L’accès aux soins de santé était limité. Selon les données gouvernementales, il fallait parcourir en moyenne 45 kilomètres pour se rendre dans un centre de santé. On comptait un médecin pour 28 531 habitant·e·s et une sage-femme pour 5 902 femmes.

Le matériel médical et les établissements de santé ne permettaient pas de faire face à l’afflux de patients atteints du coronavirus. En mai, l’OMS a indiqué que le taux de mortalité imputable au COVID-19 était supérieur de 6 % à la moyenne du continent.

En juin, la LTDH a signalé que 68 professionnel·le·s de la santé avaient été infectés en raison du manque d’équipements de protection individuelle. Les centres de quarantaine mis en place par les autorités pour les personnes positives au COVID-19 ou cas contacts ne permettaient pas de les isoler correctement pour prévenir la propagation du virus. Selon la LTDH, le niveau d’hygiène était faible, l’eau était rare et les soins médicaux étaient insuffisants.

Droits des femmes

Les médias ont continué à signaler des cas de mariage précoce, en violation de la Loi de 2015 portant interdiction du mariage d’enfants. D’après l’UNICEF, le taux de mariage d’enfants au Tchad était l’un des plus élevés au monde.

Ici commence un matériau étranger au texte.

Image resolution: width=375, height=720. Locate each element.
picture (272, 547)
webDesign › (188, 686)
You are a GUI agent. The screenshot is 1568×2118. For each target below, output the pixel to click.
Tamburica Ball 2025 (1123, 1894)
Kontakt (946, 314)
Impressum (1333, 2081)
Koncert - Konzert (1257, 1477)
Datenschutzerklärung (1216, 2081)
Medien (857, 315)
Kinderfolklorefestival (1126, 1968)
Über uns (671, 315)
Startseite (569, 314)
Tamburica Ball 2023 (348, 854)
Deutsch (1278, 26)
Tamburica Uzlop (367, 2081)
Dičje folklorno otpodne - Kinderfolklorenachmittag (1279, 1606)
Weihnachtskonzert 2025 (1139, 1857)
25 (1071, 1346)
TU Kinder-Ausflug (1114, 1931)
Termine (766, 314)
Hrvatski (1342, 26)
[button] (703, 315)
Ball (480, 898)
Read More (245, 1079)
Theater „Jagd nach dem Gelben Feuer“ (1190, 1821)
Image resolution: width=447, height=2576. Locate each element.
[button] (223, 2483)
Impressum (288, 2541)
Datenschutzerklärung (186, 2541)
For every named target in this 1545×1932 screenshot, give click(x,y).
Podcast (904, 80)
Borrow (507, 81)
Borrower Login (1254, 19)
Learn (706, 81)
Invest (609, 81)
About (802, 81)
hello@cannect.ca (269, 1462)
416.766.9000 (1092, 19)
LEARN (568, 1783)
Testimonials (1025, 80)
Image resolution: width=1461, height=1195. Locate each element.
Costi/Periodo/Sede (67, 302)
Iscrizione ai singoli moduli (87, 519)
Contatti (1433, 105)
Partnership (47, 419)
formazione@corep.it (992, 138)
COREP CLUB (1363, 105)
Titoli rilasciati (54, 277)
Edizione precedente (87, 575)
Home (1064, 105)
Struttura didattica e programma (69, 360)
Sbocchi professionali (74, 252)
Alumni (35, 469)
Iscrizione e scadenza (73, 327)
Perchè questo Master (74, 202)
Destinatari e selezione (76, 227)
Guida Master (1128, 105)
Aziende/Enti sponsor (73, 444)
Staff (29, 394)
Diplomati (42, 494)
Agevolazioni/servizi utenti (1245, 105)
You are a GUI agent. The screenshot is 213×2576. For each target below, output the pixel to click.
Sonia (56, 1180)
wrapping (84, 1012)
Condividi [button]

Des organisations de défense des droits des femmes ont indiqué que plus de 200 filles avaient subi des MGF en juillet et en août dans les provinces du Mandoul et du Logone oriental. En septembre, la CNDH s’est déclarée préoccupée par l’augmentation du nombre de MGF, pourtant illégales au regard du droit national.

Exactions perpétrées par des groupes armés

Boko Haram et l’EIAO ont commis de graves atteintes aux droits humains à l’encontre de la population dans la zone du lac Tchad, faisant des dizaines de morts. Selon l’Organisation internationale pour les migrations (OIM), on comptait 298 803 personnes déplacées dans la région en avril et 363 807 en septembre ; 64 % d’entre elles avaient fui leur village pour échapper aux violences.

Le Secrétaire général de l’ONU a rapporté que 10 personnes avaient été tuées en août lors d’une attaque de Boko Haram contre le village de Tinana, dans le département de Kaya. Selon les autorités locales, des hommes armés ont encerclé le village en pleine nuit, tiré sur les civil·e·s et pillé les habitations.